::: INPUT
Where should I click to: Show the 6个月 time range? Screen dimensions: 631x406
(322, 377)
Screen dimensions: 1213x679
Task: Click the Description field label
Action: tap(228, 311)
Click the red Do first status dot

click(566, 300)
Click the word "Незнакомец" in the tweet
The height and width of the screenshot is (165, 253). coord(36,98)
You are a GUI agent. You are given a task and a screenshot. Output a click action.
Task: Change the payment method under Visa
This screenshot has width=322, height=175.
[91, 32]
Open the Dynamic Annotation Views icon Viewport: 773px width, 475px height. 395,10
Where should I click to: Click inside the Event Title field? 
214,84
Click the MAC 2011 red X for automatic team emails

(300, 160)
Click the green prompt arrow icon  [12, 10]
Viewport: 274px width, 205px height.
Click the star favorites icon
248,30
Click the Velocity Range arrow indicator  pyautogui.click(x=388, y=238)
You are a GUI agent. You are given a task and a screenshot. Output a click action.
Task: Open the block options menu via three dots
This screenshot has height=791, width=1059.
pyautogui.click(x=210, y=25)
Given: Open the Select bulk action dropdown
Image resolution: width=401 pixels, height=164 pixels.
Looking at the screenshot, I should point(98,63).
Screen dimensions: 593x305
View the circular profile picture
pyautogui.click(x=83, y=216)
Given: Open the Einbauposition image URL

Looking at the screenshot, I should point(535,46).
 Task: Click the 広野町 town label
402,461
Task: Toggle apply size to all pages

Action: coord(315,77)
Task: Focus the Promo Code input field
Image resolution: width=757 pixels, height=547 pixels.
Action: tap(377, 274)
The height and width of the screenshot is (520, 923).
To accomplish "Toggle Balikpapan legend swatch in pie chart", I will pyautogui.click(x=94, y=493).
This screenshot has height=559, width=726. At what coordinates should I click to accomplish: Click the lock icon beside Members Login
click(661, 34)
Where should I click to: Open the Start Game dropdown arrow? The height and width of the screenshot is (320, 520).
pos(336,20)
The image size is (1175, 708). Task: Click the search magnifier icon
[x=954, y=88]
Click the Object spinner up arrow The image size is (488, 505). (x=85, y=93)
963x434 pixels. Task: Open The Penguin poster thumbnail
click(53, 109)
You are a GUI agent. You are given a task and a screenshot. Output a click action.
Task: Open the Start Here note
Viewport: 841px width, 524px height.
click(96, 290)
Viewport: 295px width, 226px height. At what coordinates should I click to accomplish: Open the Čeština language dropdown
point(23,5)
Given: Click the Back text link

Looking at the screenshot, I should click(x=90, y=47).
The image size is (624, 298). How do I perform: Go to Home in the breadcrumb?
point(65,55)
::::::
(EXERCISE): Repeat the whole of the data above exactly, keeping every word.

(FINISHED EXERCISE):
Where should I click to: Show the 6个月 time range? Screen dimensions: 631x406
(322, 377)
Screen dimensions: 1213x679
Task: Click the Description field label
Action: tap(228, 311)
Click the red Do first status dot

click(566, 300)
Click the word "Незнакомец" in the tweet
The height and width of the screenshot is (165, 253). coord(36,98)
You are a GUI agent. You are given a task and a screenshot. Output a click action.
Task: Change the payment method under Visa
This screenshot has width=322, height=175.
[91, 32]
Open the Dynamic Annotation Views icon Viewport: 773px width, 475px height. 395,10
Where should I click to: Click inside the Event Title field? 
214,84
Click the MAC 2011 red X for automatic team emails

(300, 160)
Click the green prompt arrow icon  [12, 10]
Viewport: 274px width, 205px height.
Click the star favorites icon
248,30
Click the Velocity Range arrow indicator  pyautogui.click(x=388, y=238)
You are a GUI agent. You are given a task and a screenshot. Output a click action.
Task: Open the block options menu via three dots
This screenshot has height=791, width=1059.
pyautogui.click(x=210, y=25)
Given: Open the Select bulk action dropdown
Image resolution: width=401 pixels, height=164 pixels.
Looking at the screenshot, I should point(98,63).
Screen dimensions: 593x305
View the circular profile picture
pyautogui.click(x=83, y=216)
Given: Open the Einbauposition image URL

Looking at the screenshot, I should point(535,46).
 Task: Click the 広野町 town label
402,461
Task: Toggle apply size to all pages

Action: coord(315,77)
Task: Focus the Promo Code input field
Image resolution: width=757 pixels, height=547 pixels.
Action: tap(377, 274)
The height and width of the screenshot is (520, 923).
To accomplish "Toggle Balikpapan legend swatch in pie chart", I will pyautogui.click(x=94, y=493).
This screenshot has height=559, width=726. At what coordinates should I click to accomplish: Click the lock icon beside Members Login
click(661, 34)
Where should I click to: Open the Start Game dropdown arrow? The height and width of the screenshot is (320, 520).
pos(336,20)
The image size is (1175, 708). Task: Click the search magnifier icon
[x=954, y=88]
Click the Object spinner up arrow The image size is (488, 505). (x=85, y=93)
963x434 pixels. Task: Open The Penguin poster thumbnail
click(53, 109)
You are a GUI agent. You are given a task and a screenshot. Output a click action.
Task: Open the Start Here note
Viewport: 841px width, 524px height.
click(96, 290)
Viewport: 295px width, 226px height. At what coordinates should I click to accomplish: Open the Čeština language dropdown
point(23,5)
Given: Click the Back text link

Looking at the screenshot, I should click(x=90, y=47).
The image size is (624, 298). How do I perform: Go to Home in the breadcrumb?
point(65,55)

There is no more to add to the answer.